L'Intrusa
de Leonardo Di Costanzo
Quinzaine des Réalisateurs









The God in Mister Jones

Naples, aujourd’hui. Giovanna, travailleuse sociale combative de soixante ans, fait face à une criminalité omniprésente. Elle gère un centre qui s’occupe d’enfants défavorisés et offre ainsi une alternative à la domination mafieuse de la ville. Un jour, l’épouse d’un criminel impitoyable de la Camorra, la jeune Maria, en fuite avec ses deux enfants, se réfugie dans ce centre. Lorsqu’elle lui demande sa protection, Giovanna se retrouve confrontée, telle une Antigone moderne, à un dilemme moral qui menace de détruire son travail et sa vie… Relectures du néoréalisme : entre tradition et modernité, fidélité aux maîtres fondateurs et renouvellement du courant, le cinéma italien a récemment offert de bien jolies pépites, dont A Ciambra de Jonas Carpignano, qui représente la tendance la plus novatrice. Plus modeste en apparence, L’Intrusa n’en reste pas moins un bel objet de cinéma, sobre et cohérent, loin de l’esbroufe de Fortunata de Sergio Castellito, et plus proche de la veine naturaliste de Il Figlio (Manuel) de Dario Albertini, prochainement sur les écrans. Leonardo Di Costanzo s’était fait connaître par des documentaires ainsi que L’Intervallo (2002), huis clos axé sur des adolescents dans le Naples populaire actuel. L’Intrusa reprend le même dispositif, l’association de Giovanna constituant l’unité de lieu d’un drame minimaliste mais au cœur d’un véritable enjeu de scénario.

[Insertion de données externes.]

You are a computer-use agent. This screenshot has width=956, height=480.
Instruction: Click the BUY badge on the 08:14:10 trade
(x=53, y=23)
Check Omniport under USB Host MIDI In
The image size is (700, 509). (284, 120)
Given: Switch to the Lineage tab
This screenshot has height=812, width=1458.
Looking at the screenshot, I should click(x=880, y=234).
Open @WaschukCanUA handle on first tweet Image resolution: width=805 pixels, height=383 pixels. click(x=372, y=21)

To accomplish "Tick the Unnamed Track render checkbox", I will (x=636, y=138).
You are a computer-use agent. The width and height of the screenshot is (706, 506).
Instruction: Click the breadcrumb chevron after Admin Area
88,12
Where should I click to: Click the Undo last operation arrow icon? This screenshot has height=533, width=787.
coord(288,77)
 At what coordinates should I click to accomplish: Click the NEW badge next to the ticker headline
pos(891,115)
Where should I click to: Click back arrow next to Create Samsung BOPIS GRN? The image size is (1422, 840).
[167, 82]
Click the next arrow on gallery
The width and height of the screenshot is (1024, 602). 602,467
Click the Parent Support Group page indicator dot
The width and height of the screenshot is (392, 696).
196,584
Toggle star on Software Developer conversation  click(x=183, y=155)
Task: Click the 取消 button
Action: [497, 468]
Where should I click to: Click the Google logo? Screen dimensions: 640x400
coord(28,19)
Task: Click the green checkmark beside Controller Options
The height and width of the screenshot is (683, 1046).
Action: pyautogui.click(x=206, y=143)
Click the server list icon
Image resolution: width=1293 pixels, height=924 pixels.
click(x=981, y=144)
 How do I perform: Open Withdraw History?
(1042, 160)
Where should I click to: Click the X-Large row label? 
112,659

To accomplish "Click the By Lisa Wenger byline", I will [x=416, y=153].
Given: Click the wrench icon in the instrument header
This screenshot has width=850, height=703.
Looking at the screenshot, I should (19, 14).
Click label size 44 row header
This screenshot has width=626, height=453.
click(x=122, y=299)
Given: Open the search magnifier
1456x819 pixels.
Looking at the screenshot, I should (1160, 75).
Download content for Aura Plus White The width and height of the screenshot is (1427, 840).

Comment rester fidèle à ses idéaux face à la pression sociale et au déterminisme ? Giovanna frappe par son intégrité parfaite, loin de l’opportunisme de maintes dames patronnesses et des experts en communication de l’économie solidaire. Le portrait de cette femme engagée ne tombe cependant jamais dans la démonstration édifiante et a de forts accents de tragédie grecque, l’obstination de Giovanna créant de véritables tensions. Filmée hors champ, la violence de la camorra n’en est que plus présente, et il suffit d’un rien (l’arrivée d’une automobile dont sortent deux femmes peu bienveillantes) pour distiller une atmosphère oppressante. Le faible budget manifestement attribué au cinéaste est ici source d’épure en cohérence avec sa démarche. « C’est une histoire qui raconte la difficulté à trouver la juste mesure entre la peur et l’acceptation, la tolérance et la fermeté », a déclaré Leonardo Di Costanzo : son film force le respect, et culmine avec les scènes dans lesquelles les enfants construisent « Mister Jones », une marionnette géante actionnée avec des pièces détachées de bicyclette. Bien porté par l’actrice Raffaella Giordano, surtout connue comme danseuse, chorégraphe et enseignante, L’Intrusa mérite amplement le détour, malgré un dénouement un brin conventionnel.

Gérard Crespo



 

 


1h35 - Italie - Scénario : Leonardo DI COSTANZO, Maurizio BRAUCCI, Bruno OLIVIERO - Interprétation : Raffaella GIORDANO, Valentina VANNINO.